I'm glad I saw it, but I watched it as a film fan would watch Bela Lugosi in
Dracula. It was mildly interesting but thoroughly filled with hoke, and just as theatrically staged for maximum audience chills as "I never drink ... wine" was for an earlier age. I admired Friedkin's craft -- wonderful stuff, absolutely top rate, he can make a bed shake like no other -- but the story -- pffft. As a recovering Catholic, maybe I just have never been scared of the Devil or his minions. Who can say.

There are other movies, though, that continue to thrill in a Halloween season. Jean Cocteau's La Belle et la Bete, from 1946, is one. No blood or gore or pea-soup in this black-and-white telling of Beauty and the Beast, but a spectacular and haunting film to this day. Here's Jonathan Williams, sage of the Jargon Society and Scaly Mountain, North Carolina, describing one of my favorite seasonal films.

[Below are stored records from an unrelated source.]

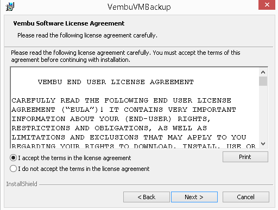Click the InstallShield label
This screenshot has width=278, height=210.
tap(22, 184)
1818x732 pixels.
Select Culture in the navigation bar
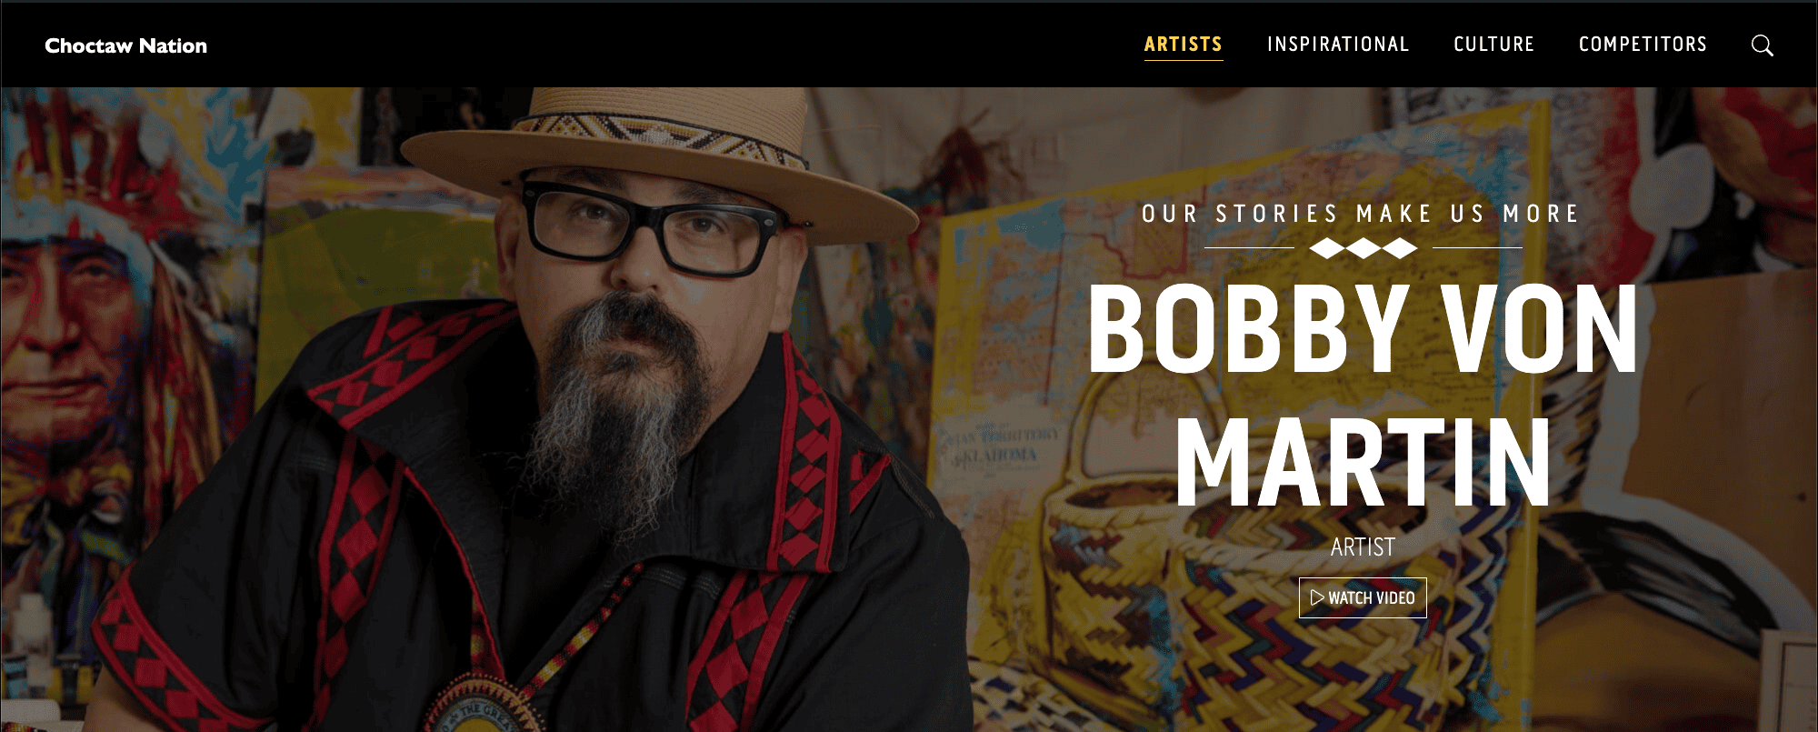pos(1493,45)
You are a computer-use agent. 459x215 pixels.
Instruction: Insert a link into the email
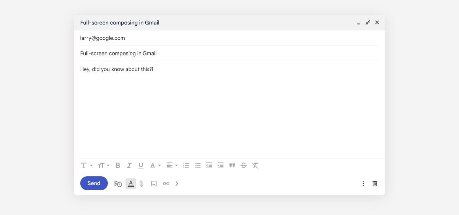(166, 184)
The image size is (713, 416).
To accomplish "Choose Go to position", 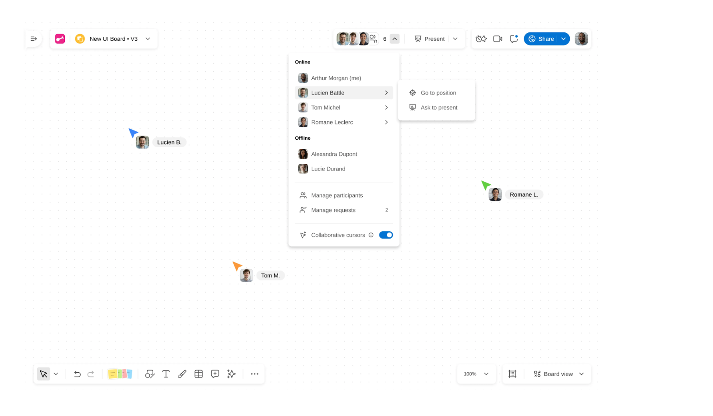I will 438,93.
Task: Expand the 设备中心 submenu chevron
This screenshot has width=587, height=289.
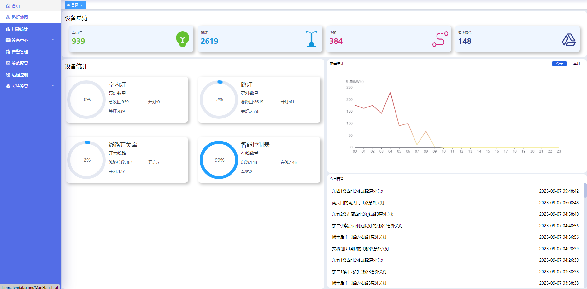Action: (53, 40)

He begins by roundabout route, with the admission that it’s dangerous, going back to films you adored when you were 18 or 20, and then meanders his way to the subject by way of one film that -- to put it discreetly -- has at least stood the test of passing young Williams's time. When he gets to the wind-up, it's great to read his words on Cocteau's incomparable visual poetry. I might not ever make time for The Exorcist again in Halloween-time, but La Belle et la Bête will forever be on the schedule as one of my favorites. Williams writes:

... The thing is, however, La Belle et la Bête, though it creaks a little technically and must have been made with hardly any budget at all, remains as compelling a fairy tale as ever. It is “Once upon a time” from beginning to end, childhood’s open sesame. Cocteau kept a journal of the film and it’s been sitting on the shelf, essentially unread, for 46 years because my French has never developed past knowing the names of foods and drinks. With a dictionary and the investment of 15 minutes of my friend Tom Meyer’s time, we can offer you this paragraph from Cocteau:

“My method is simple: I let the poetry alone; it comes on its own. It can only be called untameable. I’ve tried to build a table for the poetry. And for you, then, to eat there, to talk to it, or build a fire with.”

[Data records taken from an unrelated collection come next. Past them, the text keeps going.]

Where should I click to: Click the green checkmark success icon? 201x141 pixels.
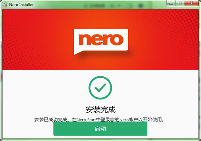pyautogui.click(x=100, y=88)
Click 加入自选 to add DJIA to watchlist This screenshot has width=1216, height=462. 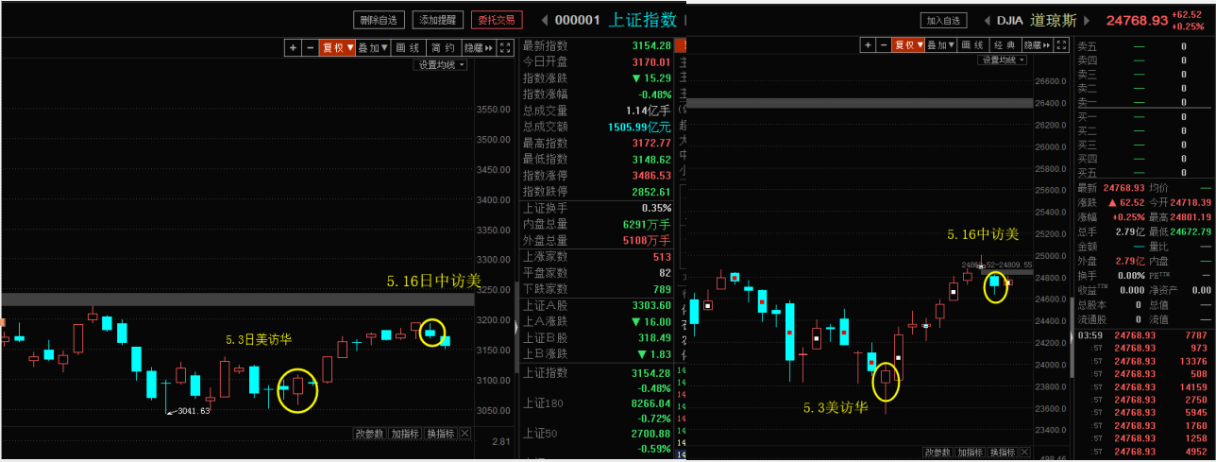click(943, 20)
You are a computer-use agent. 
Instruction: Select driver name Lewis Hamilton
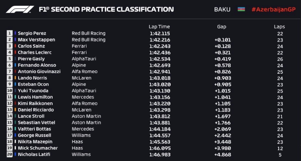(35, 97)
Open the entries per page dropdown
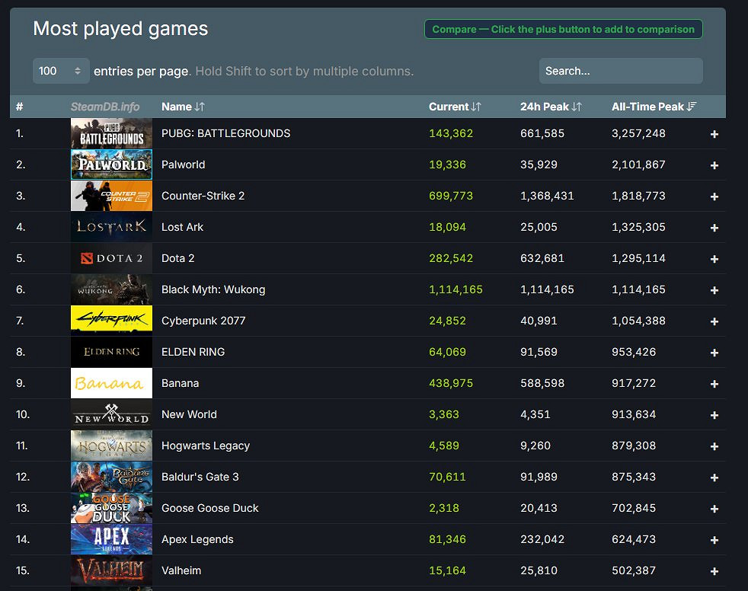The image size is (748, 591). click(x=61, y=71)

One would love to see the Beast’s chateau dans le fôret, but Cocteau’s journal makes it unclear to me whether it is named Rochecorbon in the Touraine, or Raray, north of Paris near Senlis. Most of the book appears to be about visits to doctors and dentists between rare moments on the set.

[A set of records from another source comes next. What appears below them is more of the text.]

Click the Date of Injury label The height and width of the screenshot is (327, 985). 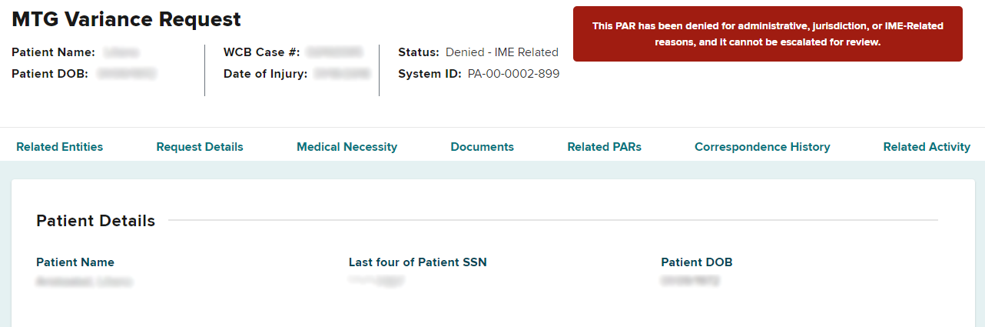coord(266,74)
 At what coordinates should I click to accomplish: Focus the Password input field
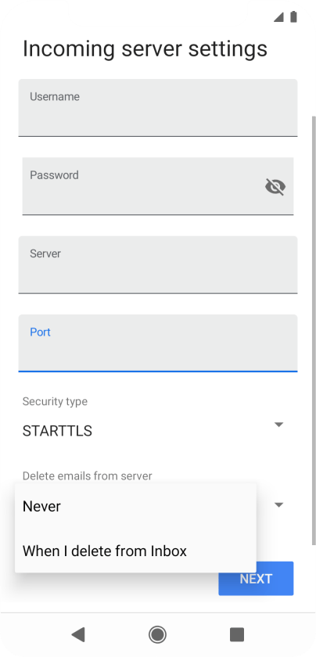(158, 186)
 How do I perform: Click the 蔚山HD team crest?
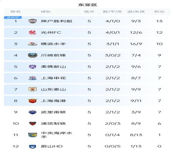[x=33, y=146]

What one remembers with astonishing clarity are some of the great visual moments: the hall of candelabra held by human arms; the living caryatids with fiery eyes and smoke coming from their nostrils; the balustrade of animals in the Beast’s park; the door that tells Beauty that it is hers; the mirror that tells her it is hers alone. I have never forgotten the magic password: “Va ou je vais, le Magnifique, Va—va—va!” And the wonderful scene where Beauty’s wicked sisters, Felicie and Adelaide, hanging up the sheets on the washline, are dressed in great hats that make them silly goose girls. Henri Alekan‘s cinematography is luminous. You can’t hear much of Auric’s music on the soundtrack, but what’s there is very good.

Diana, goddess of the hunt, in La Belle et la Bête

Josette Day is enchanting as Beauty, and Jean Marais convincing as the poor Beast. He is at his best when he reveals to Beauty the secrets of his magic power in truly incantatory fashion: “My horse, my glove, my golden key, my mirror, and my rose!” It’s a real downer when he changes into Prince Charming—so big and butch, straight from the pages of the French equivalent of Physique Pictorial. But, that’s the look Cocteau and Genet liked in those dim days of yore. Treat your imagination to 90 minutes in “ce vague pays des contes de fées.”